The data is now stored in the ADCH and ADCL. When using 10-bit resolution, we find we need to read the registers in proper order. Page 94 shows this in (Image 2).

This also says that, for this example, that when left adjusted (which it for our example) it is sufficient to simply read the ADCH. The easiest way to retrieve the data is to simply set a variable equal to the ADCH. The following is an example.

analogData = ADCH;   //store data in analogData variable

What is nice about this, is that even though the data is gathered as a binary number, the Arduino IDE switches seamlessly between binary, hexadecimal, as well as decimal. If you were to have the Serial interface enabled, you can simply print the analogData variable and see a decimal value between 0 and 255.

The following is a complete code to show everything together with Serial interface enabled to display analog data from a potentiometer.

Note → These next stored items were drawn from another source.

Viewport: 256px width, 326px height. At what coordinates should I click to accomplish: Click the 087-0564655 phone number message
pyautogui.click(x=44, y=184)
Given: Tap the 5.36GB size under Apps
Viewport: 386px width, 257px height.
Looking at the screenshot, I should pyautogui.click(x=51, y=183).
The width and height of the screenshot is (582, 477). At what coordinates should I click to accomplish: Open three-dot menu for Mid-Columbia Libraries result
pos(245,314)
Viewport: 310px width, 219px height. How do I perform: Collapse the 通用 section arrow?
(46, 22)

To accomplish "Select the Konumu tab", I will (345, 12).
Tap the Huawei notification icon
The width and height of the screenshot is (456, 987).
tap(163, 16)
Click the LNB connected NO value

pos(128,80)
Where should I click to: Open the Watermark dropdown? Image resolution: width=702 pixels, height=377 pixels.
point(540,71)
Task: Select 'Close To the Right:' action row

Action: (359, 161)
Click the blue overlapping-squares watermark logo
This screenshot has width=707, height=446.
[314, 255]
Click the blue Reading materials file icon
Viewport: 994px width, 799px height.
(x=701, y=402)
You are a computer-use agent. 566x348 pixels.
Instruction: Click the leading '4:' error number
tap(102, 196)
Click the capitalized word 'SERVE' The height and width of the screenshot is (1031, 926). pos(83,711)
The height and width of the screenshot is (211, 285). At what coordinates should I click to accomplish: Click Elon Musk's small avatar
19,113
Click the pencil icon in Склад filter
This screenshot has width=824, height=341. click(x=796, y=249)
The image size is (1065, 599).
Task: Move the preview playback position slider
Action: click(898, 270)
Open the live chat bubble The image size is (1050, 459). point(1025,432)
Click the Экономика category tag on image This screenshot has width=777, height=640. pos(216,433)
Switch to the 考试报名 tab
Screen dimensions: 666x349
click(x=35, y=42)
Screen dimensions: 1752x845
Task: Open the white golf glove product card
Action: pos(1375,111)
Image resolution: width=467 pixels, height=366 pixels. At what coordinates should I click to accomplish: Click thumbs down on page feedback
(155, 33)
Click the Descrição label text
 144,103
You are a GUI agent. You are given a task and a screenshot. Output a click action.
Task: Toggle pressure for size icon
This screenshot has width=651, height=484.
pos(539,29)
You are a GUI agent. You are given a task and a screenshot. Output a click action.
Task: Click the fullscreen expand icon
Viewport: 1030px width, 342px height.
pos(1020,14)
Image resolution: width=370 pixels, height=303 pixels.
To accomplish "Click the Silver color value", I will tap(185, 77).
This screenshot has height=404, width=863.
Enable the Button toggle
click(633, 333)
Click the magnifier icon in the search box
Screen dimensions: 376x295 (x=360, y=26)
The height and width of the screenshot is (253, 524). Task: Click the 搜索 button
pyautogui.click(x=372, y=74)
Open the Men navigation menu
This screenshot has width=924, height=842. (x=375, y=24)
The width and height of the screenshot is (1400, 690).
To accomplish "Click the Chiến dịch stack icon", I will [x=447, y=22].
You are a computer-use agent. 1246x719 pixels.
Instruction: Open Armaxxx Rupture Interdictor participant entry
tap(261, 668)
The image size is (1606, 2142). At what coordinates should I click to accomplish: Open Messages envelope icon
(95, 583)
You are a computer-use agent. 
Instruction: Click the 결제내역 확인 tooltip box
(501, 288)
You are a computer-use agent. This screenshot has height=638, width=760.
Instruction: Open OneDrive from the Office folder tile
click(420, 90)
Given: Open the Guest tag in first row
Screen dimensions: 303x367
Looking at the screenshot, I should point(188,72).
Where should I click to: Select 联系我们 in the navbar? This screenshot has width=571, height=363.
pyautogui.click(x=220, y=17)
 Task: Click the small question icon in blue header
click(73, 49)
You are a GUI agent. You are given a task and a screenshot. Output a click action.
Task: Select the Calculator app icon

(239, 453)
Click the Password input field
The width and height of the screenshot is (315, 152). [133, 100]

#include <avr/io.h>   //allows for register commands to be understood
int analogData;       //declare analogData variable

void setup() {
ADMUX = 0b10100011;   //sets 1.1V IRV, sets ADC3 as input channel,
		      //and left adjusts
ADCSRA = 0b10000011;  //turn on ADC, keep ADC single conversion mode,
                      //and set division factor-8 for 125kHz ADC clock
ADCSRA = 0b10000011;  //turn on the ADC, keep ADC single conversion mode
                      //set division factor-8 for 125kHz ADC clock
Serial.begin(9600);   //start Serial Interface

void loop() {
ADCSRA |= (1 << ADSC);         //start conversion
analogData = ADCH;             //store data in analogData variable
Serial.print("analogData: ");  //print "analogData: "
Serial.println(analogData);    //print data in analogData variable
delay(1000);                   //delay 1 second

You will be happy to see that the analog data will be displayed in decimal form without any instruction from the user.

The vast majority of this Instructable is written just to set up the void setup() and understanding all the details for doing so properly. After that, collecting the data is pretty simple.